I happened to be, this week, in the town of Brighton on the southern coast of England. Brighton is a picturesque resort, with much to recommend it — including the Pavilion built by the Prince Regent in the early 19th century, an early exercise in the blending of Western and Indian styles that gave us the buildings of Lutyens’ Delhi — but this week it was also the beating heart of revolution. The Labour Party of Jeremy Corbyn had descended on the town for its annual conference, and Corbyn himself declared the era of “21st-century socialism” open. A party spokesman even refused to answer, several times, if the British economy would look recognisably capitalist once Corbyn was through with it. The Labour leader — unchallenged in his party now that he has “won” an election against Theresa May, who, Corbyn’s followers have failed to notice, is somehow still the British prime minister — outlined a programme far more sweeping than in Labour’s last manifesto, a programme that included widespread rent control, sweeping nationalisation, tax hikes, grumbling about business and all the rest of it.
Over in Germany, the Social Democrats, long in coalition with Angela Merkel’s Christian Democrats, have emerged as the biggest losers in the latest parliamentary elections; because, some argue, they are too similar to Merkel’s party and have little “social” to offer. And in the United States, over the past month, the Democrats have revealed that they have been so spooked by Bernie Sanders’ 2016 insurrection that not a single potential presidential candidate is willing to take the self-professed “democratic socialist” on.
Perhaps we should go easier, then, on our own homegrown, swadeshi socialists — by which I mean not the discredited rump of the Parliamentary left, too weak and divided even to keep their supposed leader in the Rajya Sabha, but the ones who rule almost all our big states and the Centre. Prime Minister Narendra Modi ran in 2014 claiming — at least to those who wanted to hear it — that he was a Thatcherite reformer but now sounds like a Vedic socialist. Perhaps that simply shows his desire to stay current with global trends. Either way, public investment, industrial policy, state-owned banks, trade scepticism, contract cancellations, tax terrorism, bashing the rich — they’re all back, a return to the Indira Gandhi economic vision that proved so fruitful for our development. Like Corbyn, who grafts a nod to the digital future onto a 1970s programme, the “New India” programme depends on mingling modern technology with distinctly antique thinking about government’s place in economic development.

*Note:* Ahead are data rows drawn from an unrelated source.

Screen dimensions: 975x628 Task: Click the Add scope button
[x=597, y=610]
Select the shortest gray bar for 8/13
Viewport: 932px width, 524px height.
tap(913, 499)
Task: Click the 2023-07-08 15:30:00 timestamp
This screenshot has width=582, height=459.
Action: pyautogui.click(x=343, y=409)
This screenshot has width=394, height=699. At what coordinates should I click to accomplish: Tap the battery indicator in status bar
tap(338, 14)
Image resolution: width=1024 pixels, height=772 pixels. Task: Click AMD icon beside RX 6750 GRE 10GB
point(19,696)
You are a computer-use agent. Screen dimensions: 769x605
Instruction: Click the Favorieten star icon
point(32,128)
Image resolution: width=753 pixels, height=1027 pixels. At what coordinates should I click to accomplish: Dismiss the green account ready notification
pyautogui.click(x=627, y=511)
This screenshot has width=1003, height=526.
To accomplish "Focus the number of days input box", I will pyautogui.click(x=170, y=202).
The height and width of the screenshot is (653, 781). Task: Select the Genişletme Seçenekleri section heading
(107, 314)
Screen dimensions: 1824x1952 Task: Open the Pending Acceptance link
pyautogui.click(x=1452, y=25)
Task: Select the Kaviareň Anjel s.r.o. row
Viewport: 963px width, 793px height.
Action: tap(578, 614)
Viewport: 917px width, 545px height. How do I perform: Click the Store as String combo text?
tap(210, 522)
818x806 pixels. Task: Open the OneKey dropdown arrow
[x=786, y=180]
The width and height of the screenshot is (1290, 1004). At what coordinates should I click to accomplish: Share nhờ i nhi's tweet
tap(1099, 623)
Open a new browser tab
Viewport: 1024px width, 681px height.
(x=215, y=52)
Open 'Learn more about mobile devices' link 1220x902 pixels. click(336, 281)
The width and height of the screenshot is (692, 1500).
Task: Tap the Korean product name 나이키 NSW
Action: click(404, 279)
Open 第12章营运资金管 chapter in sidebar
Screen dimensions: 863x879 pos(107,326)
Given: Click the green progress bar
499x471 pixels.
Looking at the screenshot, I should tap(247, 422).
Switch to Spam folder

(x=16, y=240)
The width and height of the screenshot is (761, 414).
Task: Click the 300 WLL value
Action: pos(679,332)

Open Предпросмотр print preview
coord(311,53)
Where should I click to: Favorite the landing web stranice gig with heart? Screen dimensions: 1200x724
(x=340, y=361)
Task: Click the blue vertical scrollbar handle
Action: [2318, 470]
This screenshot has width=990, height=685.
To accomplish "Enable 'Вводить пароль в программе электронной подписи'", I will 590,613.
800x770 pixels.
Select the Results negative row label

It isn’t hard to see why all this is appealing. The 2008 financial crisis was a blow to the popular legitimacy of capitalism; an even greater blow was governments’ response to it, which in India consisted of bailouts and loan extensions and tax cuts for companies. Almost 10 years after the financial crisis, the mistakes of the past are finally coming home to roost. And, of course, the longer the government of the People’s Republic of China staves off its own crisis, the greater legitimacy state management of the economy achieves.
This context allows the argument to proliferate that free-market capitalism defends only the powerful. The enthusiasm for old ideas was visible everywhere in Brighton this week; socialism was cool. We in the rest of the world ignore this appeal at our peril. The notion that Modi, because of his political gifts, might serve as a unique political champion for reform in India must give way to the possibility that those very gifts might cause him to sense that greater political energy might be unleashed by a commitment to state-led development.
It helps, of course, that many young people have no memory of the time when socialism was a shibboleth for many mainstream parties across the world. None of Corbyn’s followers remember the 1970s, the troubled decade that gave birth to the Thatcherite reactionaries; and given how young a country India is, the proportion of voters here who remember the grey pre-1991 economy are even fewer. The dominant thinking on the subject is, of course, that if anything went wrong in the past, after all, it was because of the personal failings of the Nehru-Gandhi dynasty and not because of the policy choices of the establishment.
Our next general election is not too far away. Modi has already staked out the ground on which he will fight. Rahul Gandhi’s Congress has made it clear that it will fight him to his left, and not from the Centre — the noise the Opposition made about petrol prices made that clear, and it was also the subtext of Gandhi’s speeches abroad. Socialism is back, apparently, and we will just have a choice between its dynastic and Vedic varieties.